Au cours de sa visite, Judith Suminwa Tuluka a parcouru plusieurs tronçons déjà ouverts ou en cours d’aménagement, notamment entre le quartier Ndjoku et Mitendi, où un important échangeur est en construction.
« Cette rocade est conçue comme un périphérique qui permettra de désengorger Kinshasa. À Mitendi, la rocade passera sous la Nationale numéro 1 tandis que la RN1 passera au-dessus. Ce type d’infrastructure va profondément transformer la mobilité dans la ville », a expliqué la Cheffe du Gouvernement.
Des infrastructures modernes pour renforcer la connectivité

La Première Ministre a également salué les dispositifs techniques mis en place pour lutter contre les érosions et sécuriser durablement les infrastructures routières.
Murs de soutènement, importants travaux de terrassement et tracé en deux fois deux voies figurent parmi les aménagements prévus pour améliorer la fluidité de la circulation et les conditions de déplacement des habitants de Kinshasa.
« Nous avons vu les travaux de stabilisation ainsi que le tracé de cette future route à deux fois deux voies. Tout cela permettra d’améliorer durablement les déplacements des Kinois », a-t-elle souligné.

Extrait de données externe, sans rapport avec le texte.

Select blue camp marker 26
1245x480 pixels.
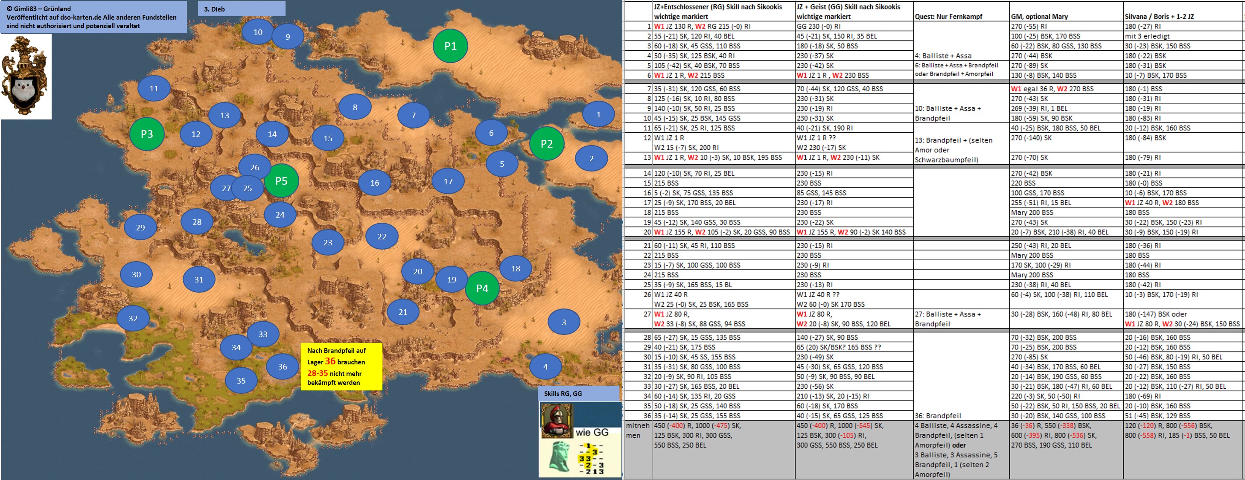255,167
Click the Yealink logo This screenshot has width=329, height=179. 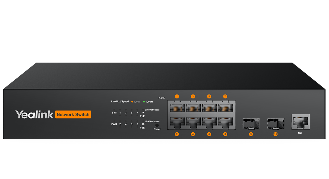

Judith Suminwa Tuluka a par ailleurs replacé ce projet dans la vision nationale de modernisation des grands corridors routiers portée par le Chef de l’État afin de renforcer la connectivité entre les provinces et les espaces économiques du pays.
Le défi des indemnisations au cœur des préoccupations

Malgré l’avancement des travaux, la Première Ministre a insisté sur la nécessité d’accélérer les opérations d’expropriation et d’indemnisation des populations concernées afin d’éviter tout retard dans l’exécution du projet.

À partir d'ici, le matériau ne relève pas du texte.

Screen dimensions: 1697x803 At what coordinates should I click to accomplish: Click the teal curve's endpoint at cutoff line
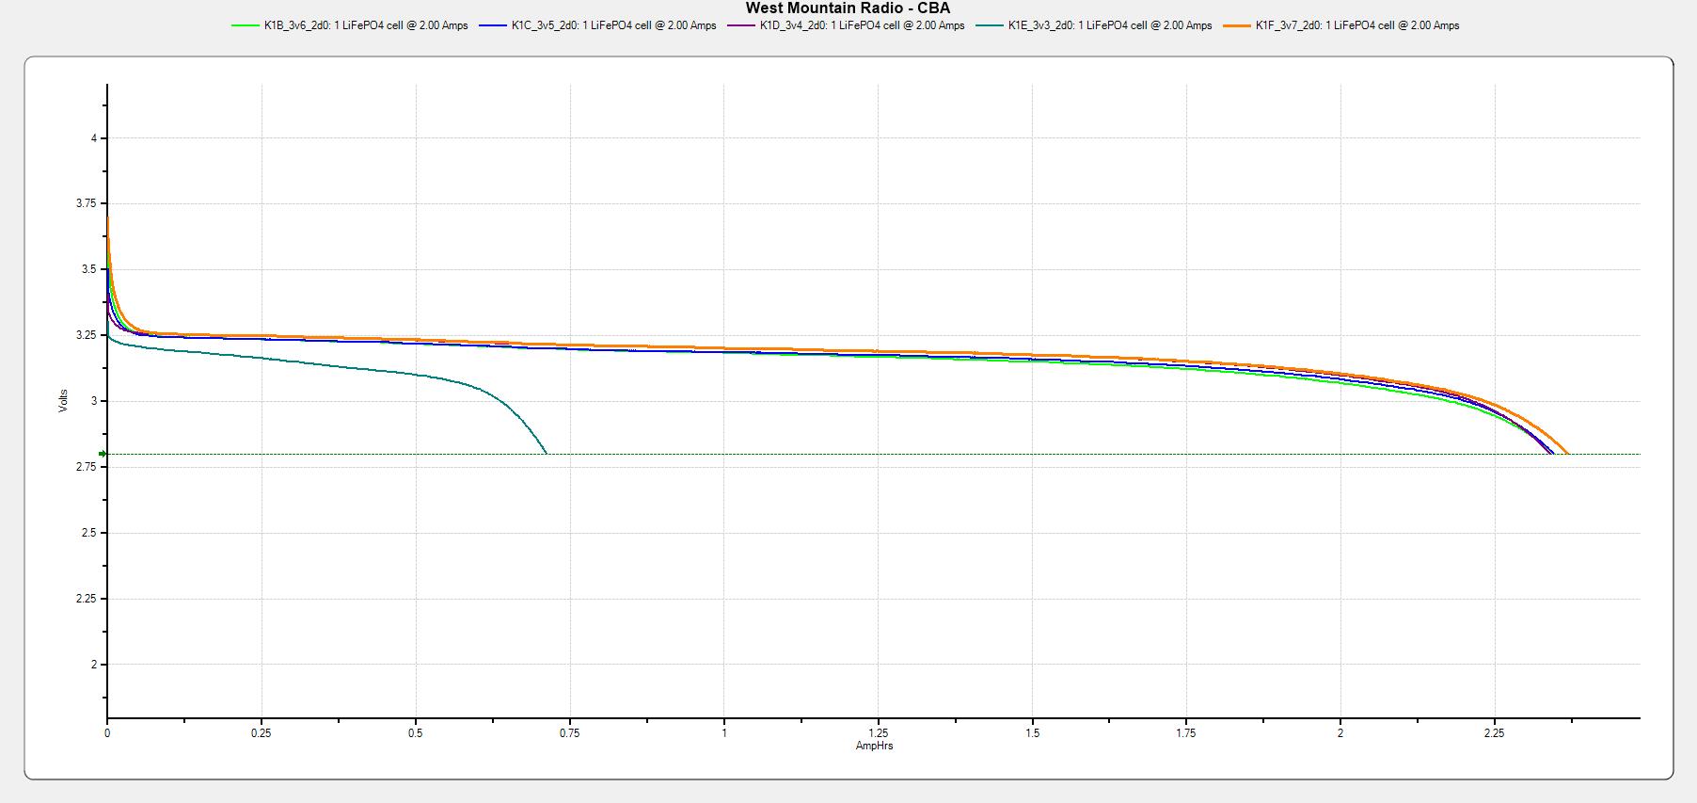(546, 453)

« Le principal défi aujourd’hui reste l’expropriation et l’indemnisation des populations concernées sur certains tronçons. Nous nous sommes entendus avec notre partenaire chinois, dans le cadre du programme SICOMINES, pour finaliser ces opérations afin de permettre l’achèvement du projet dans les délais prévus, idéalement d’ici septembre 2027 », a-t-elle indiqué.
Le partenariat sino-congolais mis au service des infrastructures

La Cheffe du Gouvernement a enfin salué les retombées du partenariat sino-congolais revisité sous l’impulsion du Président de la République, estimant que celui-ci permet désormais d’accroître les investissements dans les infrastructures structurantes au bénéfice direct des populations.
« Aujourd’hui, les résultats commencent à être visibles. Les travaux ne concernent pas seulement Kinshasa. Ils s’inscrivent dans une dynamique plus large de connexion des provinces et des grands corridors économiques du pays », a-t-elle conclu.
Le projet des rocades s’inscrit dans le troisième pilier du Programme d’Actions du Gouvernement 2024-2028 consacré à « l’aménagement du territoire national en vue d’une connectivité maximale », avec pour objectif de renforcer les infrastructures stratégiques et d’améliorer durablement la mobilité urbaine et interprovinciale.